● **Requirement**:
State how many lines of the material below contain the word "size". Reply with that number alone.
##### Extracted data #####
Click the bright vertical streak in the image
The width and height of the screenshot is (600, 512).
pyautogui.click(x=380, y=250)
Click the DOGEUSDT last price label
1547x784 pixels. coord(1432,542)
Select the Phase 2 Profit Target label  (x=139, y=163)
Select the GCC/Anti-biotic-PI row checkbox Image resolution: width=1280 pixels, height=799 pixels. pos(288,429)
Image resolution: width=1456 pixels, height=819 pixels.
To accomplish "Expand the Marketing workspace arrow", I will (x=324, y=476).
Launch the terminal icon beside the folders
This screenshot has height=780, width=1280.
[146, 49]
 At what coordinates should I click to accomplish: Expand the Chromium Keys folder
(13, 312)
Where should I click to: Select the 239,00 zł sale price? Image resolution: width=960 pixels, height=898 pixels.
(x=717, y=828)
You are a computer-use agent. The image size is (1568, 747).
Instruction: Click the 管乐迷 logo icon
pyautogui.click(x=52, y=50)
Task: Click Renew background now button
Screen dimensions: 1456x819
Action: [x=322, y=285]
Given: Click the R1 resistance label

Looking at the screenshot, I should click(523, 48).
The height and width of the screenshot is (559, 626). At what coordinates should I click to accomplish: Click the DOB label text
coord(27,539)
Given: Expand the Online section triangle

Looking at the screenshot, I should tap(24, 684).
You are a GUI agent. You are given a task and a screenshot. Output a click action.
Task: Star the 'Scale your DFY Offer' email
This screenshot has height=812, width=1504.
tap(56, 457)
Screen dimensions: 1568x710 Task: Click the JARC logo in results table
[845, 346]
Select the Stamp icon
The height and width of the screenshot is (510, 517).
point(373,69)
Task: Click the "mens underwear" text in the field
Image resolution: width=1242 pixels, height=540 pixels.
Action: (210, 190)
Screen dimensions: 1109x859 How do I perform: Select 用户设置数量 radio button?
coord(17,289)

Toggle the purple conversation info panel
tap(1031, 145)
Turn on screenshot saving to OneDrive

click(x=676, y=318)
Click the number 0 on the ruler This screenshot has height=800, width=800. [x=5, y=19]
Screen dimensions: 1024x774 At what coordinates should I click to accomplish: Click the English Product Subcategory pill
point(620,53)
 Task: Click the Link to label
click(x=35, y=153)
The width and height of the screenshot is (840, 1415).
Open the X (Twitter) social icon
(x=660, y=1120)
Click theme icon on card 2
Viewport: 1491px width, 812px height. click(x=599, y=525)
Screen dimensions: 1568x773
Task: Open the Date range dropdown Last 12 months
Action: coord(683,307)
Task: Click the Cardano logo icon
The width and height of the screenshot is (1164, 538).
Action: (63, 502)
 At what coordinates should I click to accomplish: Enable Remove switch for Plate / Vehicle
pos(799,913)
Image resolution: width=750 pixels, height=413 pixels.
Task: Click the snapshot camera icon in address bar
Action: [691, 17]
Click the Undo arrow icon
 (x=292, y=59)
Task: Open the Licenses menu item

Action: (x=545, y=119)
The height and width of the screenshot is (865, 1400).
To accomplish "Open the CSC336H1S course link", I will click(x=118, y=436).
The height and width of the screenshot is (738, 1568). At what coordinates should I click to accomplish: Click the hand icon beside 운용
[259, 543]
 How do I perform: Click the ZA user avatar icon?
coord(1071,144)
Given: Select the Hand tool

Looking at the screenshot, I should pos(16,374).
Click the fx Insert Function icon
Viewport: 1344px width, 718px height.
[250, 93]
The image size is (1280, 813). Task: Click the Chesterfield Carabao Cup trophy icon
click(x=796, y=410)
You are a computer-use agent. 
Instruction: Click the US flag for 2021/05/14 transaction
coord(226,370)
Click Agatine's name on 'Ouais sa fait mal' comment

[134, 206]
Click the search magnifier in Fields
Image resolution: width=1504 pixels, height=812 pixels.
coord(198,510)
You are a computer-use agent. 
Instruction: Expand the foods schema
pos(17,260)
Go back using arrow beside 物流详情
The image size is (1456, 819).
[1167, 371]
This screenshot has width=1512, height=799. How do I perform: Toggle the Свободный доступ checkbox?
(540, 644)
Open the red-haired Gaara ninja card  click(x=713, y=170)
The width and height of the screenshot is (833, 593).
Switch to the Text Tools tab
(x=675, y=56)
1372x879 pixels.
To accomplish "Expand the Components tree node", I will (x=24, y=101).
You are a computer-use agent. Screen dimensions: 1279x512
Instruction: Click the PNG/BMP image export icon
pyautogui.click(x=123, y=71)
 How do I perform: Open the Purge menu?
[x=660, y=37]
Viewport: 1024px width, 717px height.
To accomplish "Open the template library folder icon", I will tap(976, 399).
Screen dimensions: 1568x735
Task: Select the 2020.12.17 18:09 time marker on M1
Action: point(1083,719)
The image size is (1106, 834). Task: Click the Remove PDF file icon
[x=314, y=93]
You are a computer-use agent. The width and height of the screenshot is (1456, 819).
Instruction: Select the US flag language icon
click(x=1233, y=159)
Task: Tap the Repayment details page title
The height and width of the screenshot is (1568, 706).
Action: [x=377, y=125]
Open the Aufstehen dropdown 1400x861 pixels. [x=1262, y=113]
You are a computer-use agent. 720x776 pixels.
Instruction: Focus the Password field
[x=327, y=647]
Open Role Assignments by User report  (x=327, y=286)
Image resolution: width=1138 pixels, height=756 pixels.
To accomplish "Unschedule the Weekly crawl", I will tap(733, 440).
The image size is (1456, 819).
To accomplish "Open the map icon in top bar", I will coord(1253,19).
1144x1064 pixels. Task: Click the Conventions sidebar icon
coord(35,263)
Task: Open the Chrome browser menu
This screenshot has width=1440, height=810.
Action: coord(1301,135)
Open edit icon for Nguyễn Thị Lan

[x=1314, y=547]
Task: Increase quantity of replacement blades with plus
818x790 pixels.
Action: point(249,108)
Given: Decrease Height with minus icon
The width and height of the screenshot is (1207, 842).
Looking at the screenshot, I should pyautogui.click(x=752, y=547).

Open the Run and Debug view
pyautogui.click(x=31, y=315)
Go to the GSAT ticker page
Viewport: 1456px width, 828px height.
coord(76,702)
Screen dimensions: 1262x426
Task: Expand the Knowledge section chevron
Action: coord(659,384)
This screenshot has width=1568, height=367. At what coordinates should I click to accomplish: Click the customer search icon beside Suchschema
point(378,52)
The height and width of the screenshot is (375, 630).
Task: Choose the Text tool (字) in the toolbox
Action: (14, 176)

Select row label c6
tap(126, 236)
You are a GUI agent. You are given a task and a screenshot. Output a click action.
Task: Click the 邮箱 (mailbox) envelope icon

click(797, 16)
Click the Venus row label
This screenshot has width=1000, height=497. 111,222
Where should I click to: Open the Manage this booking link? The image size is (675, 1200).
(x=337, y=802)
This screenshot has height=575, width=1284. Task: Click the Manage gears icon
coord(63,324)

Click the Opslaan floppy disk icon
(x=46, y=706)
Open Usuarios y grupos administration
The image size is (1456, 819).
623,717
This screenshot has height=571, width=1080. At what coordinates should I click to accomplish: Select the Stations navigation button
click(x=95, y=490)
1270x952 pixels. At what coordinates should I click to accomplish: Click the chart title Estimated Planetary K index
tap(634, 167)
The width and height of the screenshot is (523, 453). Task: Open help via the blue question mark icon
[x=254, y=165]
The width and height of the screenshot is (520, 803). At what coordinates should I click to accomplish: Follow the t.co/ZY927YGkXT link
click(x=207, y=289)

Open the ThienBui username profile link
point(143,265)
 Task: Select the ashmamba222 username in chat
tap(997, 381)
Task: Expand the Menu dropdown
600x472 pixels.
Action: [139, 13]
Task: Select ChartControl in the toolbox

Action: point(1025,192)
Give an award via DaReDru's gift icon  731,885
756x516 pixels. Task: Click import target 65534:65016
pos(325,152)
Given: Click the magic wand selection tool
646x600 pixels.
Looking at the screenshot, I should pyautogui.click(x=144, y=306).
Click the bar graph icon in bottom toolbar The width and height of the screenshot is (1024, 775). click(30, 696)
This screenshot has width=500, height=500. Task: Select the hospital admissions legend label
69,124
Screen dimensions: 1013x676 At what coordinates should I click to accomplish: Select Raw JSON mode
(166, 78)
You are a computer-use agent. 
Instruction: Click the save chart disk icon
#####
● **Exercise answer**:
7